→ **To do**
Rewrite the following records as a numbered list, omitting any blank lines.

→ **Supplied data**
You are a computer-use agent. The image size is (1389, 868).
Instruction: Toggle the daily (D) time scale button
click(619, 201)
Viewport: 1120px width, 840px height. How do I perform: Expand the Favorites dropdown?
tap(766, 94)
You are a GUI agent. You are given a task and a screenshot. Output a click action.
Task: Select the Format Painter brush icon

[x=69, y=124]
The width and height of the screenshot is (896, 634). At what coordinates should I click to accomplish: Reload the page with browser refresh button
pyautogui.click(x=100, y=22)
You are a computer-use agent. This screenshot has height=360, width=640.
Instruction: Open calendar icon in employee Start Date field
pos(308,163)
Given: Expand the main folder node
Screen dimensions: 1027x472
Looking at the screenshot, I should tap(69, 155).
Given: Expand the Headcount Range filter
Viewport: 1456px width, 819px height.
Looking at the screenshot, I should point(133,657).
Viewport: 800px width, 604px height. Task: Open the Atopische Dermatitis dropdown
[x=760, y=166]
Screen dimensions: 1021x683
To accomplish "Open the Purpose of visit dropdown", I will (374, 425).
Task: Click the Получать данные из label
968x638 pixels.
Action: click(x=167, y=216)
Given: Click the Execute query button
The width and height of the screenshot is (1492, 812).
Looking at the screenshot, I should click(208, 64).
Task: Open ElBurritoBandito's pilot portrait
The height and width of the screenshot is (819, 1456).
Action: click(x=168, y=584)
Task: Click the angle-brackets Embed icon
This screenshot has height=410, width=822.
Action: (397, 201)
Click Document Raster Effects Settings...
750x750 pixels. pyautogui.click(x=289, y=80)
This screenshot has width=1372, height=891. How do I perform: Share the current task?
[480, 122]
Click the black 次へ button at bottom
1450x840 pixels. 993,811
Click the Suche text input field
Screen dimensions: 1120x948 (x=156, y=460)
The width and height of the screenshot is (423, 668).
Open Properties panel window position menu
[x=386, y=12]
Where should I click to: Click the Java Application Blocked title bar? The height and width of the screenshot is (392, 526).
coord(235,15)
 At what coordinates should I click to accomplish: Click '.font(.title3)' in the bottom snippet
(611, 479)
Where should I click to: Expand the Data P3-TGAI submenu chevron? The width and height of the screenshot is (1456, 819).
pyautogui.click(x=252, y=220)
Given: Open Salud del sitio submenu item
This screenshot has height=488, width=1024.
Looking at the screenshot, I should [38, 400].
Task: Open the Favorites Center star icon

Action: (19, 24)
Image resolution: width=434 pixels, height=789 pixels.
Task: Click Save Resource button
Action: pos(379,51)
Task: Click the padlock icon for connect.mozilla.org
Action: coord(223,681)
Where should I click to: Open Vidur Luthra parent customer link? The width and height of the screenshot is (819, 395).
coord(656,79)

→ **Problem solution**
1. You are a computer-use agent. The image size is (1389, 868).
2. Instruction: Toggle the daily (D) time scale button
3. click(619, 201)
4. Viewport: 1120px width, 840px height. How do I perform: Expand the Favorites dropdown?
5. tap(766, 94)
6. You are a GUI agent. You are given a task and a screenshot. Output a click action.
7. Task: Select the Format Painter brush icon
8. [x=69, y=124]
9. The width and height of the screenshot is (896, 634). At what coordinates should I click to accomplish: Reload the page with browser refresh button
10. pyautogui.click(x=100, y=22)
11. You are a computer-use agent. This screenshot has height=360, width=640.
12. Instruction: Open calendar icon in employee Start Date field
13. pos(308,163)
14. Given: Expand the main folder node
15. Screen dimensions: 1027x472
16. Looking at the screenshot, I should tap(69, 155).
17. Given: Expand the Headcount Range filter
18. Viewport: 1456px width, 819px height.
19. Looking at the screenshot, I should point(133,657).
20. Viewport: 800px width, 604px height. Task: Open the Atopische Dermatitis dropdown
21. [x=760, y=166]
22. Screen dimensions: 1021x683
23. To accomplish "Open the Purpose of visit dropdown", I will (374, 425).
24. Task: Click the Получать данные из label
25. 968x638 pixels.
26. Action: click(x=167, y=216)
27. Given: Click the Execute query button
28. The width and height of the screenshot is (1492, 812).
29. Looking at the screenshot, I should click(208, 64).
30. Task: Open ElBurritoBandito's pilot portrait
31. The height and width of the screenshot is (819, 1456).
32. Action: click(x=168, y=584)
33. Task: Click the angle-brackets Embed icon
34. This screenshot has height=410, width=822.
35. Action: (397, 201)
36. Click Document Raster Effects Settings...
37. 750x750 pixels. pyautogui.click(x=289, y=80)
38. This screenshot has width=1372, height=891. How do I perform: Share the current task?
39. [480, 122]
40. Click the black 次へ button at bottom
41. 1450x840 pixels. 993,811
42. Click the Suche text input field
43. Screen dimensions: 1120x948 (x=156, y=460)
44. The width and height of the screenshot is (423, 668).
45. Open Properties panel window position menu
46. [x=386, y=12]
47. Where should I click to: Click the Java Application Blocked title bar? The height and width of the screenshot is (392, 526).
48. coord(235,15)
49.  At what coordinates should I click to accomplish: Click '.font(.title3)' in the bottom snippet
50. (611, 479)
51. Where should I click to: Expand the Data P3-TGAI submenu chevron? The width and height of the screenshot is (1456, 819).
52. pyautogui.click(x=252, y=220)
53. Given: Open Salud del sitio submenu item
54. This screenshot has height=488, width=1024.
55. Looking at the screenshot, I should [38, 400].
56. Task: Open the Favorites Center star icon
57. Action: (19, 24)
58. Image resolution: width=434 pixels, height=789 pixels.
59. Task: Click Save Resource button
60. Action: pos(379,51)
61. Task: Click the padlock icon for connect.mozilla.org
62. Action: coord(223,681)
63. Where should I click to: Open Vidur Luthra parent customer link? The width and height of the screenshot is (819, 395).
64. coord(656,79)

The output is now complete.